I haven't done it yet but I have considered using butcher twine to truss it well then hang it vertically. Still don't know if it would  fit long ways.


----------



## Traeger.Rage.BBQ (May 7, 2018)

I had a Masterbuilt propane that I put many briskets in touching two sides. Made a horrible mess every time. I wasn’t popular with my Bride. I am not familiar with the internals of the MES related to the drippings. That was the issue most noticeably for me when doing brisket in the verticals chamber without an adequate drip system to account for the drippings along the surface of the smoker.

As for over night smoking, this is the only technique I use. The propane smoker I had would extentguish the chunk setup I modified it with in almost a perfect 6 hour increment. On the occasions I didn’t get up to manage the chunk replacement the results were still fantastic with nice bark and beautiful smoke rings. So your alternate smoke source finishing out should be noticeable if your reloading it first thing in the morning.

With the advent of these alternative smoke generators I encourage you to let it cook while you rest. But we’re all enthusiasts so not ‘managing’ your smoke does take some of the fun away from it. I usually smoke brisket for 18-20 hours utilizing the largest brisket I can locate. I typically start it at the time I want to eat the following day with a generous wrapped rest period and pulling it at 190-192 cooked naked. With my current rig I start the smoke at 180 degrees and step it up to 225 after I wake the next day.

Happy smoking, looking forwards to your results!

Pat


----------



## Mattyt7 (May 7, 2018)

it might be a good idea to set an alarm for the middle of the night just to check on things and decide if you’re ready to wrap or need to let it go til morning before wrapping. At 225, it shouldn’t be done after 8 hours. Mine usually take 12-14 hours at that temp. I wrap in butcher paper though, so if you wrap in foil it will speed things up from my timeline.
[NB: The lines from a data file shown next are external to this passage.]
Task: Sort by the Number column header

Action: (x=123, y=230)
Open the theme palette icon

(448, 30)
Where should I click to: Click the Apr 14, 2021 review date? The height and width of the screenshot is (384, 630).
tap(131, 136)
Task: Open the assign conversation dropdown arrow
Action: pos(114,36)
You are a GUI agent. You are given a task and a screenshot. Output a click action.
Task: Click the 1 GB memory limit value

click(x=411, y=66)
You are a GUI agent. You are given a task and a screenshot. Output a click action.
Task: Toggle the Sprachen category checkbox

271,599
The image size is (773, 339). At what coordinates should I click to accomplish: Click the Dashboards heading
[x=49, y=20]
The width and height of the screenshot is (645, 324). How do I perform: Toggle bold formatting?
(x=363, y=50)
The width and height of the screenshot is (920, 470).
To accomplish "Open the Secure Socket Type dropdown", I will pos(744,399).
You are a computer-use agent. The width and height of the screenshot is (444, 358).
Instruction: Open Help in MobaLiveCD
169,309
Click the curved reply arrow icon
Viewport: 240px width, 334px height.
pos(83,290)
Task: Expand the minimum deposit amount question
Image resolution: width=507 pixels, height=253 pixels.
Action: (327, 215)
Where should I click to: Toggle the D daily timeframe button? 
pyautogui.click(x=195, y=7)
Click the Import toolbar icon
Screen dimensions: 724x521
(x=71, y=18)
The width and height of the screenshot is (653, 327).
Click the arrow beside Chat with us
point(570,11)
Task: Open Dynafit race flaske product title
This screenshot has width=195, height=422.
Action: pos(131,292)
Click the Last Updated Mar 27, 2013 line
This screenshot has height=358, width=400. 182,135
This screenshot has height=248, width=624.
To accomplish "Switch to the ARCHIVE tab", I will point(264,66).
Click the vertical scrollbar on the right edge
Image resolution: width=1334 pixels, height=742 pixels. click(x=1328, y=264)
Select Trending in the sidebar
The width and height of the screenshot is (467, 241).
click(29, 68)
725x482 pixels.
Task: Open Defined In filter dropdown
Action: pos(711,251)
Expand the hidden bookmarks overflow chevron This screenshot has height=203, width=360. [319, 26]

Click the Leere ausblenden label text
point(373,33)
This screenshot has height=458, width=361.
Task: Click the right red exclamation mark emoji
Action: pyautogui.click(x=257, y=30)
As for touching the sides, check out SmokinAl’s thread on brisket burgers (sorry, I’m on a phone so searching, copying, and pasting links is a real work out for the fingers!). The part relevant to you is that he’s separated the point and trimmed the flat up pretty tight in order to have uniform thickness through out the flat. By doing so, I would think you could fit without touching the sides and you don’t have to waste all the meat you trimmed by grinding it into burgers instead!


----------



## megabrisket (May 7, 2018)

Ya I thought about trimming a good portion of the flat to make it uniform and saving the rest for burgers. Only problem for me getting up in the middle of the night is I'm in a wheel chair and it's kind of a hassle and I'd wake my wife up lol. Normally mine finish in about 8 hours but I usually find myself wrapping after 5 which does indeed speed things up. Also cutting in half like I usually do probably speeds things up a bit too. Even though it's the same thickness, I suppose just being larger altogether just takes longer.


----------



## gmc2003 (May 8, 2018)

If it's only touching the sides a little - you can prop the center of the brisket up with a foiled soda can or something similar. When it does shrink down remove the can and let it lay flat. 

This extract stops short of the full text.